El reino de los cielos se parece a un padre de familia, que al romper el día salió a alquilar jornaleros para su viña7. Ya conocéis el relato: aquel hombre vuelve en diferentes ocasiones a la plaza para contratar trabajadores: unos fueron llamados al comenzar la aurora; otros, muy cercana la noche.

Todos reciben un denario: «el salario que te había prometido, es decir, mi imagen y semejanza. En el denario está incisa la imagen del Rey»8. Esta es la misericordia de Dios, que llama a cada uno de acuerdo con sus circunstancias personales, porque quiere que todos los hombres se salven9. Pero nosotros hemos nacido cristianos, hemos sido educados en la fe, hemos recibido, muy clara, la elección del Señor. Esta es la realidad. Entonces, cuando os sentís invitados a corresponder, aunque sea a última hora, ¿podréis continuar en la plaza pública, tomando el sol como muchos de aquellos obreros, porque les sobraba el tiempo?

No nos debe sobrar el tiempo, ni un segundo: y no exagero. Trabajo hay; el mundo es grande y son millones las almas que no han oído aún con claridad la doctrina de Cristo. Me dirijo a cada uno de vosotros. Si te sobra tiempo, recapacita un poco: es muy posible que vivas metido en la tibieza; o que, sobrenaturalmente hablando, seas un tullido. No te mueves, estás parado, estéril, sin desarrollar todo el bien que deberías comunicar a los que se encuentran a tu lado, en tu ambiente, en tu trabajo, en tu familia.

Rendir para Dios

Consideremos ahora la parábola de aquel hombre que, yéndose a lejanas tierras, convocó a sus criados y les entregó sus bienes17. A cada uno le confía una cantidad distinta, para que la administre en su ausencia. Me parece muy oportuno fijarnos en la conducta del que aceptó un talento: se comporta de un modo que en mi tierra se llama cuquería. Piensa, discurre con aquel cerebro de poca altura y decide: fue e hizo un hoyo en la tierra y escondió el dinero de su señor18.

¿Qué ocupación escogerá después este hombre, si ha abandonado el instrumento de trabajo? Ha decidido irresponsablemente optar por la comodidad de devolver solo lo que le entregaron. Se dedicará a matar los minutos, las horas, las jornadas, los meses, los años, ¡la vida! Los demás se afanan, negocian, se preocupan noblemente por restituir más de lo que han recibido: el legítimo fruto, porque la recomendación ha sido muy concreta: negotiamini dum venio19; encargaos de esta labor para obtener ganancia, hasta que el dueño vuelva.

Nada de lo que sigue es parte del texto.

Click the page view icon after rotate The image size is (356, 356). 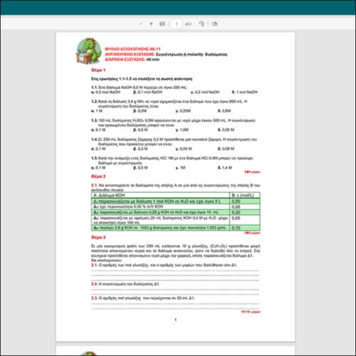pos(215,23)
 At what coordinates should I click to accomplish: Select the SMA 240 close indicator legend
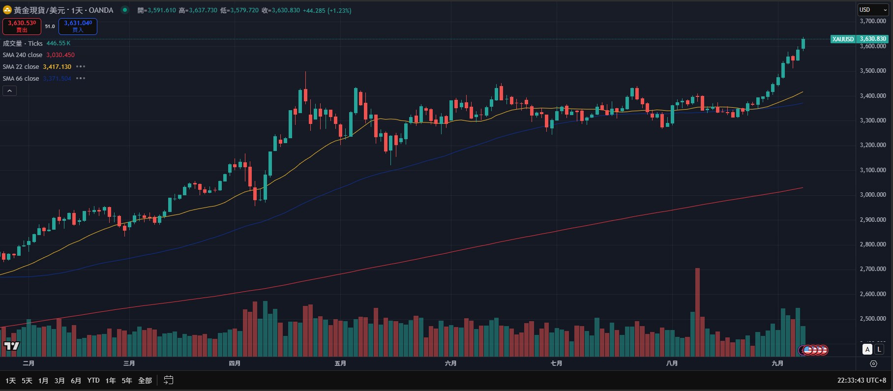click(23, 55)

Este no; este inutiliza su existencia.

¡Qué pena vivir, practicando como ocupación la de matar el tiempo, que es un tesoro de Dios! No caben las excusas, para justificar esa actuación. «Ninguno diga: dispongo solo de un talento, no puedo lograr nada. También con un solo talento puedes obrar de modo meritorio»20. ¡Qué tristeza no sacar partido, auténtico rendimiento de todas las facultades, pocas o muchas, que Dios concede al hombre para que se dedique a servir a las almas y a la sociedad!

Cuando el cristiano mata su tiempo en la tierra, se coloca en peligro de matar su Cielo: cuando por egoísmo se retrae, se esconde, se despreocupa. El que ama a Dios, no solo entrega lo que tiene, lo que es, al servicio de Cristo: se da él mismo. No ve –con mirada rastrera– su yo en la salud, en el nombre, en la carrera.

Jesús había trabajado mucho la víspera y, al emprender el camino, sintió hambre. Movido por esta necesidad se dirige a aquella higuera que, allá distante, presenta un follaje espléndido. Nos relata San Marcos que no era tiempo de higos26; pero Nuestro Señor se acerca a tomarlos, sabiendo muy bien que en esa estación no los encontraría. Sin embargo, al comprobar la esterilidad del árbol con aquella apariencia de fecundidad, con aquella abundancia de hojas, ordena: nunca jamás coma ya nadie fruto de ti27.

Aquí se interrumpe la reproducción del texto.